Welcome to the most serene dining room in the Bay Area. That's how I always feel whenever I am treated to dinner at Rivoli on Solano Avenue in Albany/Berkeley (the border between the two towns is unclear to me). I love the smooth, matte wooden tables, the gorgeous Heath pottery of the table settings, the wood ceiling with square apertures for the soft round light fixtures, the soft browns of the walls and seats, and most of all the huge glass window that looks on to a secret garden.
To get to this room, you must traverse a narrow passage past the kitchens and the wine racks. As you enter, the maitre d' calls "Guests in the hall!" to alert the servers that there are novices on the way down. You get a tantalizing glimpse of gleaming bottles and busy kitchen before the passage opens up into this calm, inviting dining room. Whoever designed the restaurant understood that juxtaposition of busyness and peacefulness, and how it sets the mood immediately for leisure and relaxation.
This time, we were seated in the far corner away from the window in a comfy corner banquette, which I really loved, as My Beloved was close and we had the whole view of the dining room to enjoy. We were walk-ins this time but even when we make a reservation, I will ask for that table. We arrived early on a Wednesday evening, but by the time we left every table was filled and the hum of conversation was lively. One of the pleasures of the dining room is that all the tables are well spaced - no shimmying through to sit down, and conversations can be private if you like.

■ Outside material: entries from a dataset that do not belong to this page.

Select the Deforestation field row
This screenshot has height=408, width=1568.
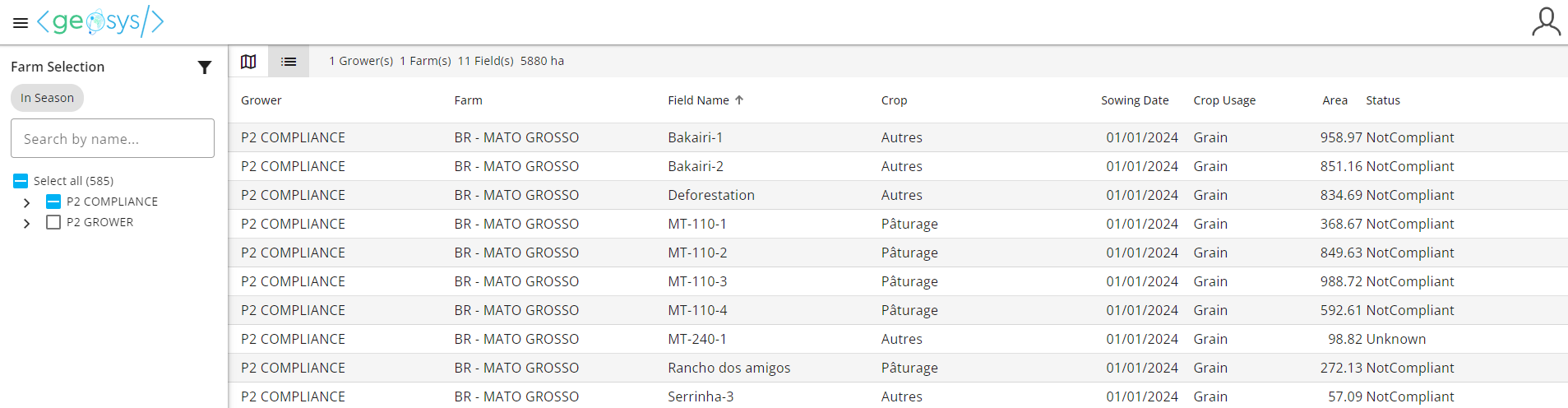(710, 195)
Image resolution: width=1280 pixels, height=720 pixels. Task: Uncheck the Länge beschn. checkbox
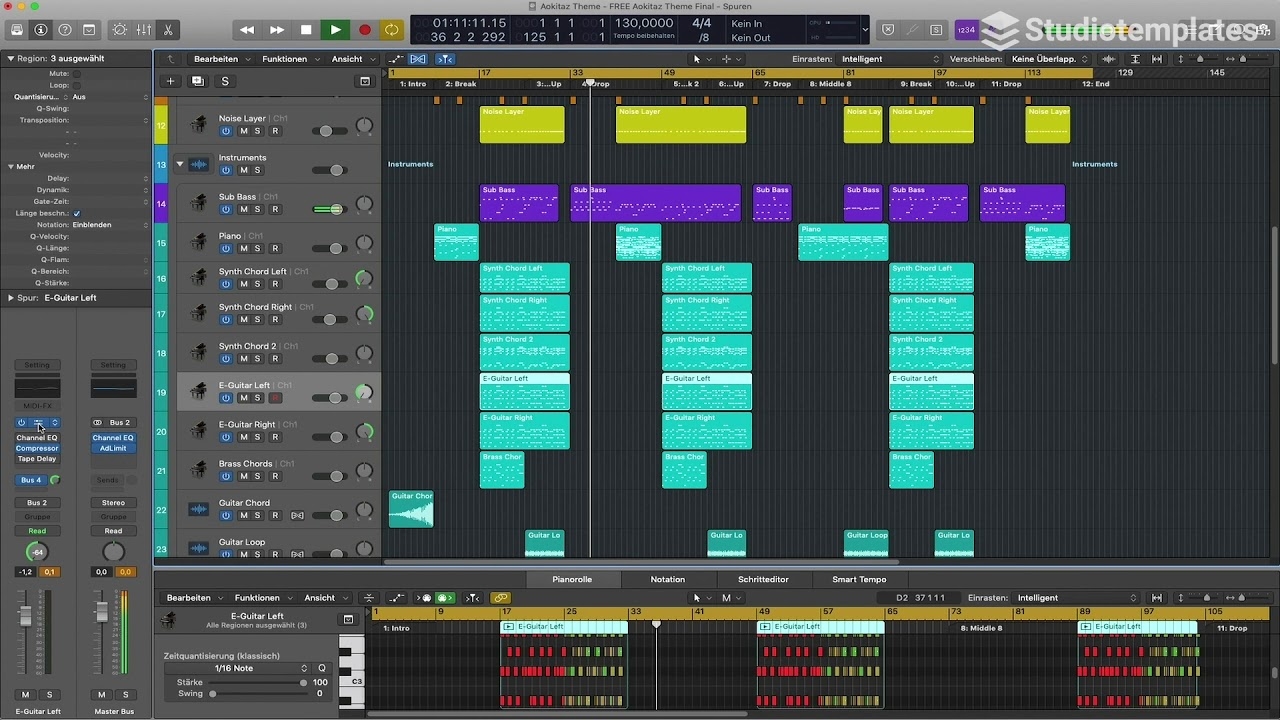[78, 213]
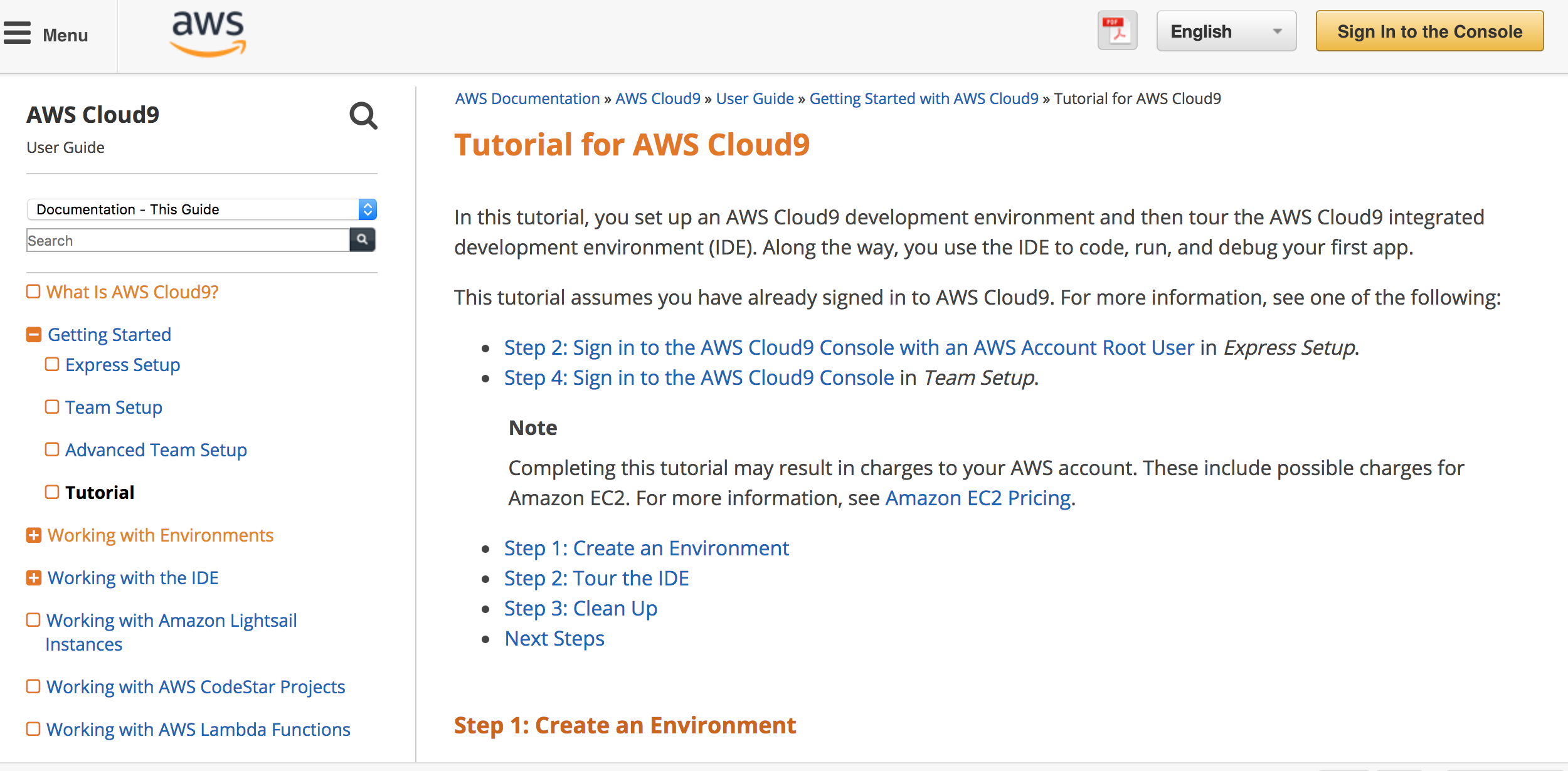
Task: Click the square icon beside What Is AWS Cloud9?
Action: coord(33,291)
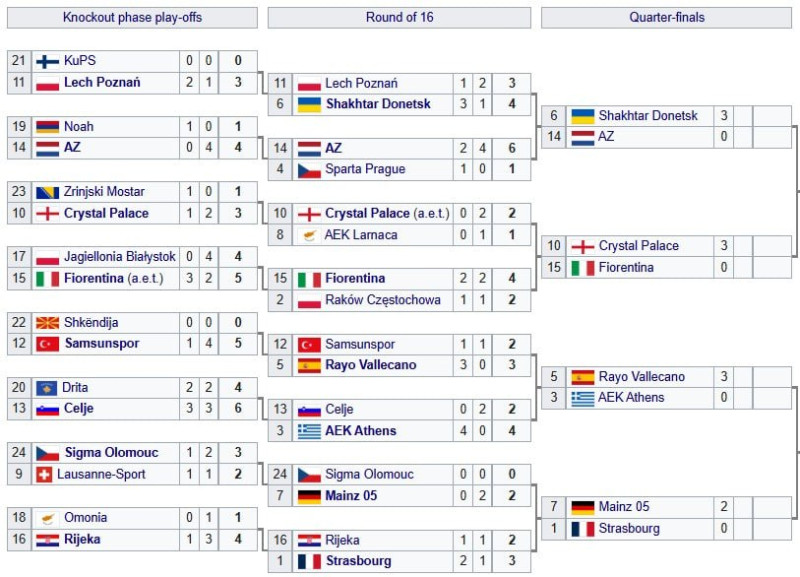800x577 pixels.
Task: Select the Bosnia flag beside Zrinjski Mostar
Action: pyautogui.click(x=48, y=192)
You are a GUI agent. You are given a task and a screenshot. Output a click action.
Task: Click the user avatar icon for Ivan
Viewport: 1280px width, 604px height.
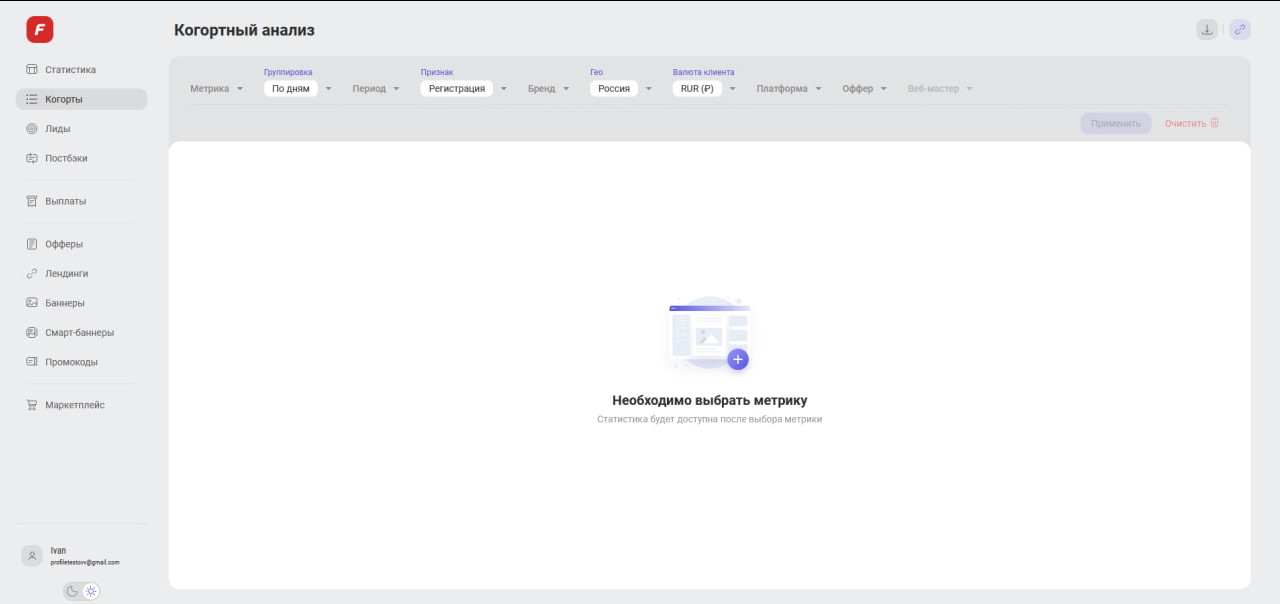[x=32, y=556]
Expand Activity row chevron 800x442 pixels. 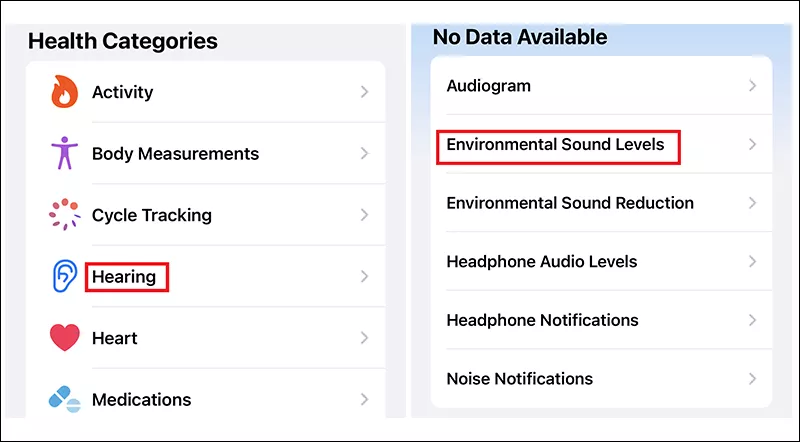pos(364,92)
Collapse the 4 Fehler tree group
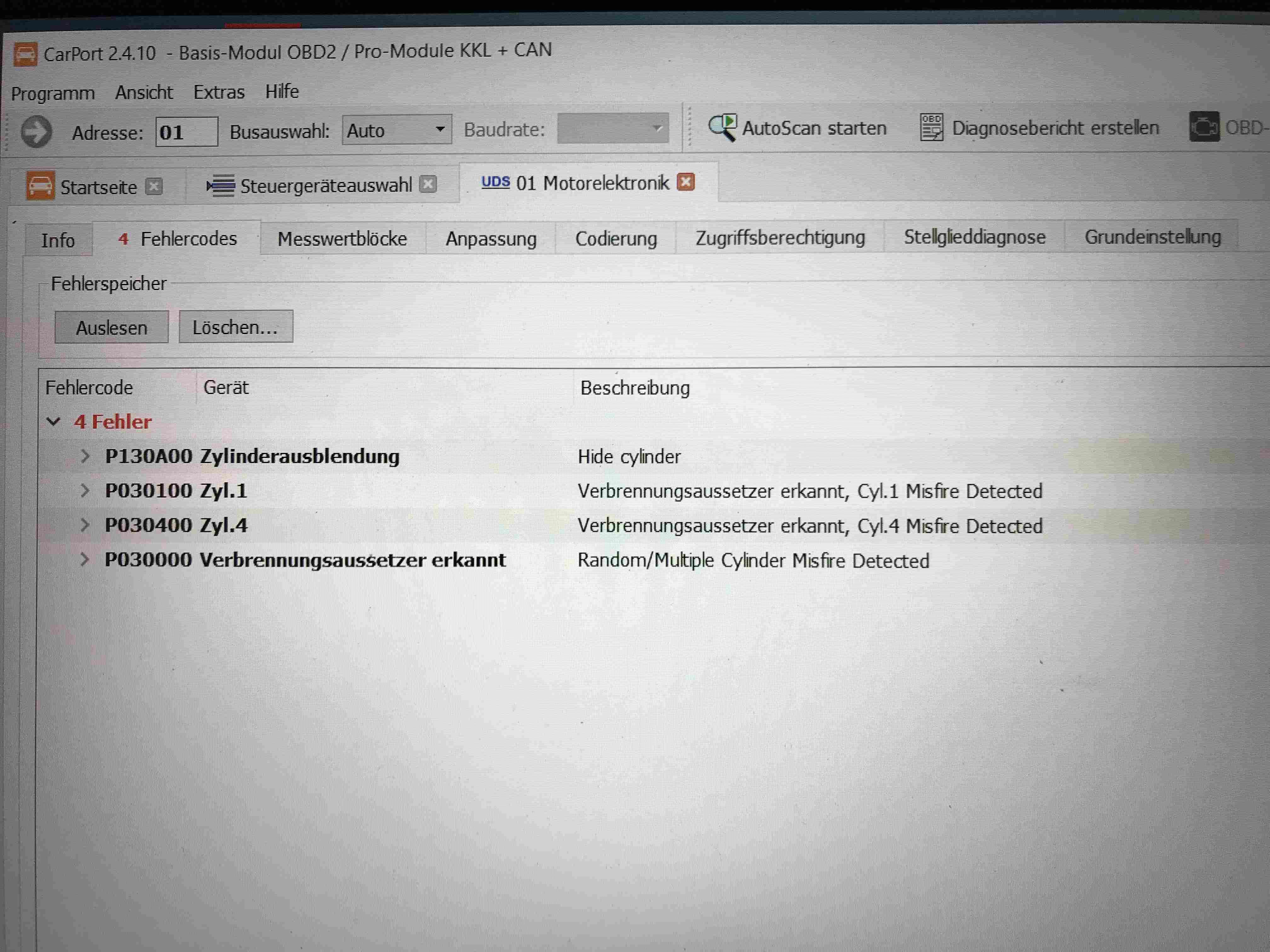This screenshot has height=952, width=1270. click(x=54, y=422)
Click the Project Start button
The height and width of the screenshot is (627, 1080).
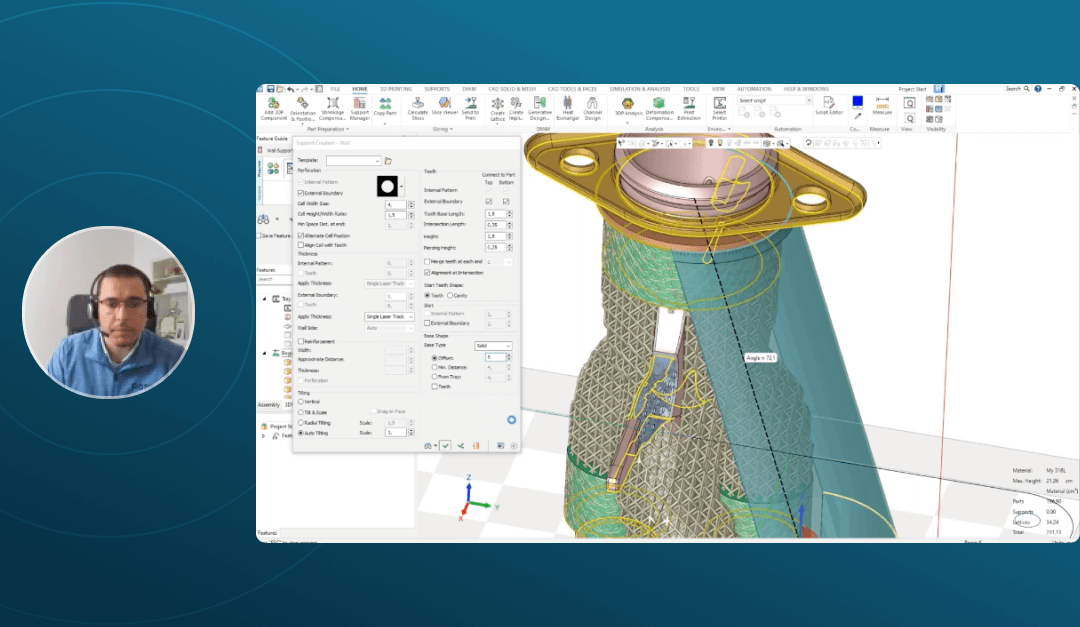(911, 90)
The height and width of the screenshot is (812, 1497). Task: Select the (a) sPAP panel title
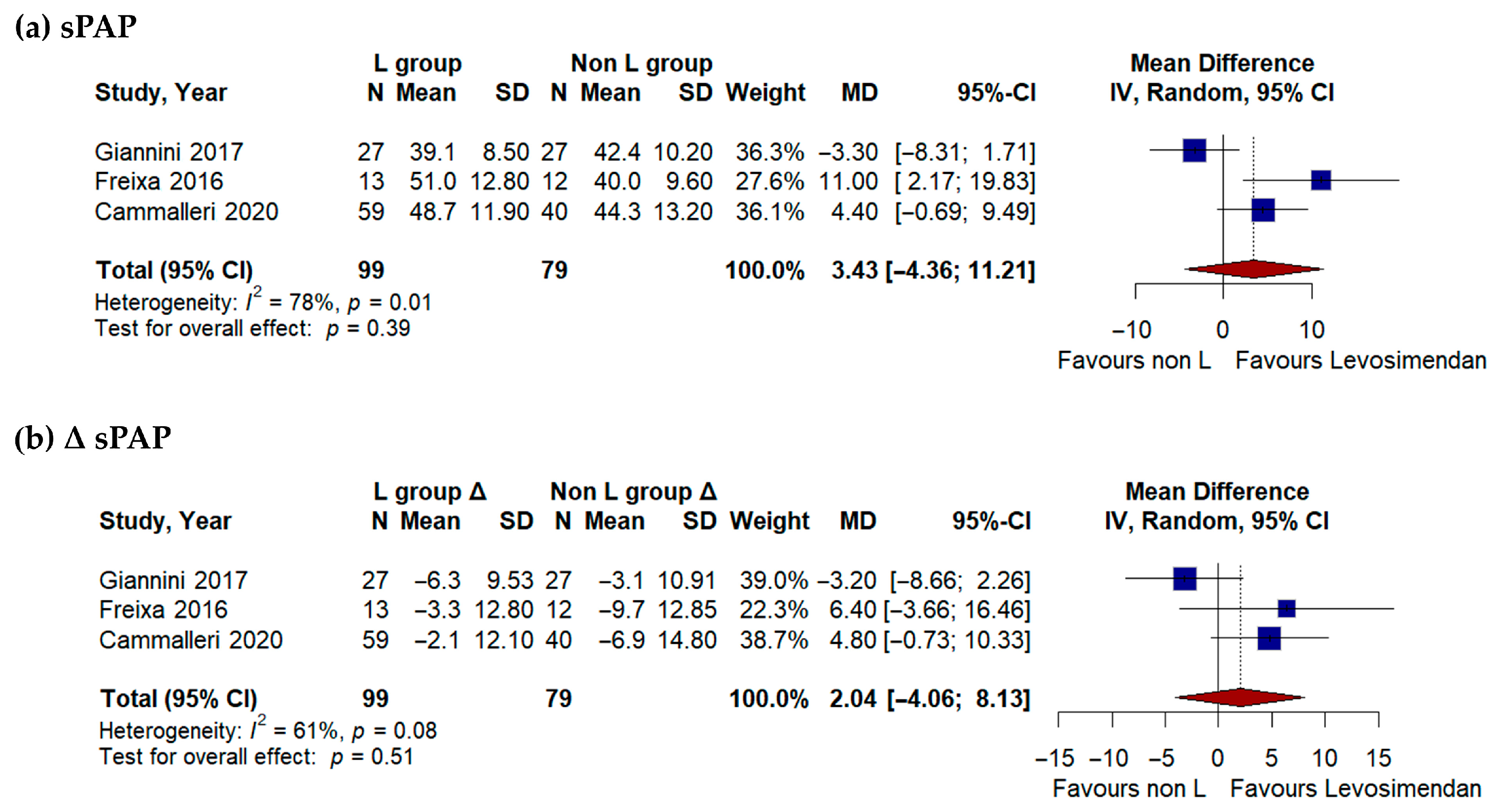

The menu is all about what's fresh and local today. I won't bore you with a complete rundown; suffice it to say that every entree featured something summery, and likely it will have changed by the time you go, anyway.
I chose the gougères as my starter, since I can't seem to make them well at home. They were light as a cloud and oozing a little Gruyere cheese, resting on a pool of sweet corn mornay sauce. Subtle flavors, but perfectly complementary, and beautifully cooked.
I chose chicken, shrimp, clam, and mussel adobo with paella rice as my main dish, but the "salad" that came in between was truly the highlight of the evening. Nothing was wrong with the adobo - it was wonderful and the portion so large I had to bring home half - but this salad of fresh green beans, lightly roasted marcona almonds, and ripe peach slices was simply perfect.
The green beans had just a little crunch left in them before they were tossed with a tart-but-not-overwhelming vinaigrette. The almonds were roasted (I suspect) with just the oil they come in - there is something about toasted almonds and green beans that just sings! Add to that the slices of yellow and white peaches, perfectly ripe and sweet, and resting on a little puddle of today's ricotta cheese. Oh.My.God. This salad is something I will make at home for guests - it's easy enough, and it would make a satisfying lunch all by itself. The genius was in knowing that these ingredients would all work so well together, and in preparing each element perfectly.
Let me digress for a minute to tell you about My Beloved's gazpacho salad. I had trouble deciding between it and the peach salad but, happily, he chose the gazpacho and gave me bites. Actually, to say he gave me bites is to neglect to tell you that I commandeered his bowl after the first bite and scraped up the last little bit, it was so good. I'd have licked that bowl if I hadn't had my mother's ghost on my shoulder whispering "Remember your manners!"
That's another dish I will try to replicate at home. The gazpacho was puréed finely and poured into the bottom of a soup bowl, then large chunks of heirloom tomato, cucumber, pickled red onion, and garlic toast were placed on top. We loved the contrast of pureed soup and chunky bites on top, and the whole dish was so fresh and "now" that I'd swear everything was picked that morning.
I asked for a menu as a keepsake, but the truth is that I didn't want to forget a single ingredient when I try to replicate those two salads at home.
As if those weren't good enough, the sommelier actually found good wines to go with dishes as diverse as these salads, a fish course, and chicken adobo - a rosé for him and a light red for me.
If you live in the Bay Area, or are coming for a visit, I can recommend a trip to Albany/Berkeley to sit in that lovely dining room and consume a wonderful meal. And, on the way out, don't forget to stop in the hallway by the kitchen and tell the young chefs how delicious everything was. Their faces light up with smiles of true delight, almost as wide as the smile on your own face.